Артюр хохочет, распевает, шутит с утра до вечера. Он свеж и смазлив, точь-в-точь влюбленный с почтовой открытки, одной рукой протягивающий букет цветов, а другую прижавший к сердцу.
Жюльета, его жена, такая же румяная, белокурая и смазливая, тоже словно сошла с наивной открытки. Среди Сименонов-внучат, заполоняющих по воскресеньям двор, на ее долю приходится целых трое.
У столяра Люсьена тоже трое. Он поменьше ростом, поплотнее, посерьезнее братьев — законченный тип честного исполнительного мастерового, каких изображают в пьесах из народной жизни, где они, преисполненные чувством собственного достоинства и честностью, говорят хозяину всю правду в глаза.
Тетя Франсуаза приходит без Шарля — у него молебен м вечерня. У нее двое детей, и она ждет третьего.
Есть еще Селина, младшая дочка. Она недавно вышла замуж за Робера Дортю, наладчика. В скором времени она тоже обзаведется тремя детьми.
Вокруг Папаши и Кретьена Сименона представлены все поколения. Одному младенцу суют грудь, другому греют рожок с молоком — здесь вечно пахнет, как в яслях. Тут же стирают пеленки, вешают их на веревку над плитой, вытирают розовые попки.
Все, кроме Анриетты, чувствуют себя здесь как дома.
На улице Пюи-ан-Сок все лавки открыты: в те годы магазины работали и вечером, и по воскресеньям. Время от времени звонит дверной колокольчик, и Кретьен Симе-нон на минутку выходит.
Вот он в магазине — важный, неторопливый. Примеряет кому-то фуражку или шляпу. Вкусы покупателя его не беспокоят. Шляпник он или не шляпник? Даром, что ли, столько лет изучал ремесло?
— Не кажется ли вам, что эта шляпа мне велика?
— Нет.
— Как вы считаете, может быть, лучше…
— Эта шляпа прямо для вас!
В четыре часа на кухне обед. Обедают в две смены. Чудовищных размеров пироги, кофе с молоком. Сперва кормят детей, потом отсылают их играть во двор, чтобы не мешали взрослым, которым тоже пора за стол.
Во дворе неизменный запах застоявшейся воды и бедности.
Все Сименоны здесь у себя, в своем квартале, в своем доме, в своем приходе. Им понятно, о чем говорят с ними церковные колокола. Никто ничем не занят, никто ни во что не играет.
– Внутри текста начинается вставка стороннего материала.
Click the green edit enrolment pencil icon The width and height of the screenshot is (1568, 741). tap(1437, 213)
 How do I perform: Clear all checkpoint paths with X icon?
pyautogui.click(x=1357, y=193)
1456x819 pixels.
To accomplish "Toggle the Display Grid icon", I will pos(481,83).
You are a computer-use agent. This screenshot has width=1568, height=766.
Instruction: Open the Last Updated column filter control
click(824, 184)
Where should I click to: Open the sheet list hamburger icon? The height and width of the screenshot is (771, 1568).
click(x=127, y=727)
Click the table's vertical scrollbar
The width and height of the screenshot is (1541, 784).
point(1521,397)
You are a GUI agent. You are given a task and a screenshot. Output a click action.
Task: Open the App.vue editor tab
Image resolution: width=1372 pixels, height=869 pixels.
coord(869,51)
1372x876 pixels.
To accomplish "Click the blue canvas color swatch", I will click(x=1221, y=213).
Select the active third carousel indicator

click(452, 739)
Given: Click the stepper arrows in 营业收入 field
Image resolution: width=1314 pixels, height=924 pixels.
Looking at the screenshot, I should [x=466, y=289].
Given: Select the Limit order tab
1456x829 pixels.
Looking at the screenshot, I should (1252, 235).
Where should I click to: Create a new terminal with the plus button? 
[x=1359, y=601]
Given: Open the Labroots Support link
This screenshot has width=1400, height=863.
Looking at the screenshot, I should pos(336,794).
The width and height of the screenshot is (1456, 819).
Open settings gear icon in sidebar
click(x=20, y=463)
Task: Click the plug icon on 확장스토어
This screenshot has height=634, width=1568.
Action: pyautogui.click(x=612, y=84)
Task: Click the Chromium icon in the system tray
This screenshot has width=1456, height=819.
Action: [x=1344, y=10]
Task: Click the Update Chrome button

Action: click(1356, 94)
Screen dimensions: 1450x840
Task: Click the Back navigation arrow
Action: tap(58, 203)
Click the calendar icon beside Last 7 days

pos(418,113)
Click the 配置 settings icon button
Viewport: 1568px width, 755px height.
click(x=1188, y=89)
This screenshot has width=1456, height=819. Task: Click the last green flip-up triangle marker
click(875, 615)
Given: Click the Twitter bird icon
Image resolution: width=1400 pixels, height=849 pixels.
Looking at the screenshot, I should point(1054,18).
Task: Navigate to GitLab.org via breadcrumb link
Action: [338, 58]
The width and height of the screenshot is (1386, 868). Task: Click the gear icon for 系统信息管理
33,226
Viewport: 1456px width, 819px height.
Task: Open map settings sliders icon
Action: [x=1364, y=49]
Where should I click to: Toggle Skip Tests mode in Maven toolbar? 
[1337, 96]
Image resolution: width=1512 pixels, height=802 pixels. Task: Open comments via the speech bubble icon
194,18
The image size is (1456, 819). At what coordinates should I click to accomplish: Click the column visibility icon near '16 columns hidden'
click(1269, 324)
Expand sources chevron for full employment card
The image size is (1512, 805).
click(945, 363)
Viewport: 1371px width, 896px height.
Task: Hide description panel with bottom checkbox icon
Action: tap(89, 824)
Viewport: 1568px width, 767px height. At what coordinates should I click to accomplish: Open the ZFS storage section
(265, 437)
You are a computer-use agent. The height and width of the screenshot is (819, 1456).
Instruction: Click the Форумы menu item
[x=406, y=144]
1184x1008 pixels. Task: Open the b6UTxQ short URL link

Разговоров тоже не ведут. Мужчины сняли пиджаки и, за неимением кресел, слегка откинули назад стулья, прислонив их спинками к стене. Женщины занимаются детьми, обсуждают питательные смеси, детские поносы и запоры, кулинарные рецепты.
А рядом семейство Кранц, у которого нет своего дворика, выставляет стулья прямо на тротуаре напротив «Больницы для кукол».
Прочие семьи на этой улице, в этом квартале тоже расположились поуютнее под сенью башни святого Николая, которая словно охраняет их покой. Почти все они родились в этом же приходе, здесь пошли к первому причастию, здесь женились, здесь и умрут.